就労移行支援(養成施設)
タブレット・スマートフォンの活用について
タブレット端末について
近年、視覚障害のある方が学習や情報収集にタブレット端末やスマートフォンを活用する機会が増えています。これらの機器には、視覚に障害のある方の利用を想定したアクセシビリティ機能が標準で搭載されており、学習支援ツールとして非常に有効です。
主なアクセシビリティ機能を紹介します。
iPad / iPhone(Apple製品)
・VoiceOver(ボイスオーバー)
→ 画面の内容を音声で読み上げ、タッチ操作をガイドします。
・ズーム機能
→ 画面の一部を拡大表示し、細かい文字も見やすくなります。
・色の反転・カラーフィルタ
→ 見やすい色に調整したり、白黒反転表示が可能です。
・テキストサイズ・太さの調整
→ 自分に合った文字サイズで快適に読書や学習ができます。
Android端末
・TalkBack(トークバック)
→ VoiceOverと同様に、画面の内容を音声で読み上げる機能です。
・拡大ジェスチャー
→ 画面を3本指でタップして拡大表示が可能です。
・高コントラストテキスト・色調整
→ 弱視の方に配慮した表示設定ができます。
学習への活用方法
・デジタル教科書の閲覧
→ iPadアプリの「UDブラウザ」を使用して、PDF版拡大図書を使用することができます。また、ご自身で紙の教科書をスキャンしてPDF化し、タブレットに取り込むことで、持ち運びが簡単になります。(個人利用に限る。
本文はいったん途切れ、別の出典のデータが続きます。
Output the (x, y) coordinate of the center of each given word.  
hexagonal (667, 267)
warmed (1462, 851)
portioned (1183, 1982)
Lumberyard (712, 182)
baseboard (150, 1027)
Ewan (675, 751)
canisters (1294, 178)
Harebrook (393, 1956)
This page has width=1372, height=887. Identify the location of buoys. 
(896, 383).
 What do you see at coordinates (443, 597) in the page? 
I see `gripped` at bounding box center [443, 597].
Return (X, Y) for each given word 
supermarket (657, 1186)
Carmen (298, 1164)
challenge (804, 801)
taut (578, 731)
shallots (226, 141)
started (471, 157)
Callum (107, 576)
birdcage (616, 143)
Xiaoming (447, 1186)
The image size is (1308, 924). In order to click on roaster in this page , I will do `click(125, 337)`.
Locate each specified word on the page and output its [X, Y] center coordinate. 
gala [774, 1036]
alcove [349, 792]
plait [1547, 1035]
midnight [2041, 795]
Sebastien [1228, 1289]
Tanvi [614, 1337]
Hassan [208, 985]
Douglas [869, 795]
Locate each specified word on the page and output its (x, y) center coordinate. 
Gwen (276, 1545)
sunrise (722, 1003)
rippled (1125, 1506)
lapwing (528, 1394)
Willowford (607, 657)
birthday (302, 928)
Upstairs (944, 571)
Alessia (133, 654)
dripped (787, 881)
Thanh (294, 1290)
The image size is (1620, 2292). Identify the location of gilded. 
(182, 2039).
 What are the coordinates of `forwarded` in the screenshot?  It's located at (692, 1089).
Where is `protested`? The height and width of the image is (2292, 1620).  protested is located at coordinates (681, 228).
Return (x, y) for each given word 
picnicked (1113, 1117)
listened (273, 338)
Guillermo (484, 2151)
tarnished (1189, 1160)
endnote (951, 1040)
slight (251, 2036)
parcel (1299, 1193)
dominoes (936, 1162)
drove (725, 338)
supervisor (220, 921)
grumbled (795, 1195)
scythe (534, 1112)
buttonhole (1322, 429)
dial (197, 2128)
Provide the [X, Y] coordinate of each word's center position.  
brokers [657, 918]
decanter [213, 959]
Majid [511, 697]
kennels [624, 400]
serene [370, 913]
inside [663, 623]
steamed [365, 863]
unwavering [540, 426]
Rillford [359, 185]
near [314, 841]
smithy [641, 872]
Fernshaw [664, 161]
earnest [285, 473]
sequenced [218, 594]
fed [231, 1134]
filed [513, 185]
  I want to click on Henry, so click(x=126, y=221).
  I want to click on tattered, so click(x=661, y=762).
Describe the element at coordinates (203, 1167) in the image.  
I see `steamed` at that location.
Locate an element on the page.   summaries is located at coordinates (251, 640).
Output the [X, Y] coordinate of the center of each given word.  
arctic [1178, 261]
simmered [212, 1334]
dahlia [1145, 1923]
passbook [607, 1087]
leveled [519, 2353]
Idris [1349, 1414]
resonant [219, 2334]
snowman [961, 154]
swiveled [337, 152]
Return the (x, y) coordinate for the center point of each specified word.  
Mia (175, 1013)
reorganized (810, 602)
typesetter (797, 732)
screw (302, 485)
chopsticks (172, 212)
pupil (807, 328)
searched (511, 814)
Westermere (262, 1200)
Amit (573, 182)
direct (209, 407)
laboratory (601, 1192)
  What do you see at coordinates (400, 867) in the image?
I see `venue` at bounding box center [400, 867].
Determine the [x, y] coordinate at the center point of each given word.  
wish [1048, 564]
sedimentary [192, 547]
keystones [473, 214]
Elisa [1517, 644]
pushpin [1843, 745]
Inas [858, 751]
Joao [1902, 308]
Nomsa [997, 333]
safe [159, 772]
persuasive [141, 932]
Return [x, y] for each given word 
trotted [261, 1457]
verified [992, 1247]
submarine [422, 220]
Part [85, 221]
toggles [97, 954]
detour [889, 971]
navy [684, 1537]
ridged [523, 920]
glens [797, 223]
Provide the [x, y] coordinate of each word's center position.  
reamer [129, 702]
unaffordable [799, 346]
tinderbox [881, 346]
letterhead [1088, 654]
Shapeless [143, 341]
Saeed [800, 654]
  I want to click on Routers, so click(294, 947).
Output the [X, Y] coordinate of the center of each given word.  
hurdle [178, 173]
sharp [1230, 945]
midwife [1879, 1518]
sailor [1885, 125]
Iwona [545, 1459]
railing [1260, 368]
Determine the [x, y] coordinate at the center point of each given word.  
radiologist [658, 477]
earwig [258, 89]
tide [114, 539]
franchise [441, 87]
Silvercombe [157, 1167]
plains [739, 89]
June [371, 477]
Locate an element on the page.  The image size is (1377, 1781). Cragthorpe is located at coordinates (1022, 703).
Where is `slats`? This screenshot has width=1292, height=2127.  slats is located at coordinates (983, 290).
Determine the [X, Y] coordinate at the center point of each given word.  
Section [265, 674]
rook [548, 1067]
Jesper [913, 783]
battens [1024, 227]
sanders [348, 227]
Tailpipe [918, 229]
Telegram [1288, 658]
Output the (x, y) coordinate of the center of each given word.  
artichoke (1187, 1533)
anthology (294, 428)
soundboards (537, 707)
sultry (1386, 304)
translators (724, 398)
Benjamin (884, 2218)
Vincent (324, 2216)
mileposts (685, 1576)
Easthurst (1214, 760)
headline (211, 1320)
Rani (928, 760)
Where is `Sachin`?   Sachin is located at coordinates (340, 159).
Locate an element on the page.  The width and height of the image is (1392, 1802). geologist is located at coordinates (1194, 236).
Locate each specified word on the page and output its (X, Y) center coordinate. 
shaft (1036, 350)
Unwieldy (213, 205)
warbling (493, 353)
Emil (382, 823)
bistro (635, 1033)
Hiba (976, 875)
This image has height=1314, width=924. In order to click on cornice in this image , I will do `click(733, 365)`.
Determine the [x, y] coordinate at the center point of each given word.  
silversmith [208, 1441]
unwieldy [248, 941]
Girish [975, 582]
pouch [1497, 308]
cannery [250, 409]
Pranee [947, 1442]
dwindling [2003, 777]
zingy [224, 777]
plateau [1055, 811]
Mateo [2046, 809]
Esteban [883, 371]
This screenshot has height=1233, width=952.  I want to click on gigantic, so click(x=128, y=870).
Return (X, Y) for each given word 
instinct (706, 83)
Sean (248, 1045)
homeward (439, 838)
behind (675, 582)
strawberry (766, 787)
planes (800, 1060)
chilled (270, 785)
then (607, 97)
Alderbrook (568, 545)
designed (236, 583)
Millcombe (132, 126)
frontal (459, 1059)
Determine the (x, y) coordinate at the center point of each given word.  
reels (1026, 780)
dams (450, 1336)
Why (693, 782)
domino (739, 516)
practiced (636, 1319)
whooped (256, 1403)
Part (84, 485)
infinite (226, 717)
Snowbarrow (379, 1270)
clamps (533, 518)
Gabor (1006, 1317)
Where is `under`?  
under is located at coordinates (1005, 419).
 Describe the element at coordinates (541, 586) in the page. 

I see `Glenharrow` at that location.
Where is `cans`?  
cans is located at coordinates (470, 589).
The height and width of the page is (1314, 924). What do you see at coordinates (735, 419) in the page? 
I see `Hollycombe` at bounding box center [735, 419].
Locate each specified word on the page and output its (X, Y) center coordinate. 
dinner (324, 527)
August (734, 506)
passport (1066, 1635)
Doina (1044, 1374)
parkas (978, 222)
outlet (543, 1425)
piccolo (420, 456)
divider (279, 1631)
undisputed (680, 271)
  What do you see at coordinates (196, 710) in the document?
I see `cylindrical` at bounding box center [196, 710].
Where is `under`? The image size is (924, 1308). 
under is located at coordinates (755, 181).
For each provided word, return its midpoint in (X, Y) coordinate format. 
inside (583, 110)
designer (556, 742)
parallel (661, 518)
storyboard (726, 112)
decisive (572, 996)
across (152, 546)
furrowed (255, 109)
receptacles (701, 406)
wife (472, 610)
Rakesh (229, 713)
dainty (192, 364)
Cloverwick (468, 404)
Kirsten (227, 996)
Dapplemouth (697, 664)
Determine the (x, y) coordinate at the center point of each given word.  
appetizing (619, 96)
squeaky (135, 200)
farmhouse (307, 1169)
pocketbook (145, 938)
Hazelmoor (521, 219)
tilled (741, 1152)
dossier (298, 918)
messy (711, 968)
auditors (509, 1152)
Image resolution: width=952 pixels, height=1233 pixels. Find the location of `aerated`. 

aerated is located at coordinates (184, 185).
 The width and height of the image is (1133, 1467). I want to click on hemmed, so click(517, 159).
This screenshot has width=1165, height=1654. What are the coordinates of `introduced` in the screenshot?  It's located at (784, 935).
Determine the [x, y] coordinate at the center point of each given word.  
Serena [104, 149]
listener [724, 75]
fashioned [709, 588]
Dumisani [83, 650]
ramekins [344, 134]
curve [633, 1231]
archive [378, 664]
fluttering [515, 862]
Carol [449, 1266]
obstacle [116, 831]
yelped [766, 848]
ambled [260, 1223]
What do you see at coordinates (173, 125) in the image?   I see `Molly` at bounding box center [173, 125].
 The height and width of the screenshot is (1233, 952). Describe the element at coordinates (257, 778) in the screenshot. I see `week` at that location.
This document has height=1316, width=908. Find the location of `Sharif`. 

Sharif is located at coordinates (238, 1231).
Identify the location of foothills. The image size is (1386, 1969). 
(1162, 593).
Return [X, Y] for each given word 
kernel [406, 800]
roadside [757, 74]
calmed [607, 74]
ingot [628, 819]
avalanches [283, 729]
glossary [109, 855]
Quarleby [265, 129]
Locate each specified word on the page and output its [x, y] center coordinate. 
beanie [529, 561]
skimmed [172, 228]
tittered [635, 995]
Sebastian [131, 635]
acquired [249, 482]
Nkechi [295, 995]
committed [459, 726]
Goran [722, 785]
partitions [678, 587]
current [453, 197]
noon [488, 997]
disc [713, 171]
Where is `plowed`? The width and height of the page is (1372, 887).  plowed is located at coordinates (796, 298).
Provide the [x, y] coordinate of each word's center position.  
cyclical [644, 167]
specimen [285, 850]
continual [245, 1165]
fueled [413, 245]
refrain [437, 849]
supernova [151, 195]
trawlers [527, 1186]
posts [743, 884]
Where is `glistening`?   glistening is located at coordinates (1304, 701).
)
・文字の拡大・色調整
→ 自分にとって見やすい表示に変更できるため、長時間の学習も快適です。
・音声読み上げによる読書や資料確認
→ VoiceOverやTalkBackを使えば、目を使わずに情報を得ることができます。
・タッチペンによる書き込み
→ デジタル資料に直接メモを書き込むことができ、ノート代わりにもなります。
・インターネット検索や辞書アプリの活用
→ 当センターではWi-Fi環境が整備されており、調べ学習もスムーズに行えます。
利点
・軽量で持ち運びが簡単
→ 重い教科書を持ち歩く必要がなく、通学や移動時にも便利です。
・個別のニーズに合わせた設定が可能
→ 拡大表示、音声案内、色調整など、利用者に合わせたカスタマイズができます。
・学習アプリの活用
→ 人体の構造を視覚的に学べるアプリなど、教育用のツールも豊富です。
タブレットやスマートフォンは、視覚障害のある方にとって、自立した学習を支える強力なツールです。
当センターでは、こうした機器の使い方や設定方法についても丁寧に指導し、学習環境の整備を支援しています。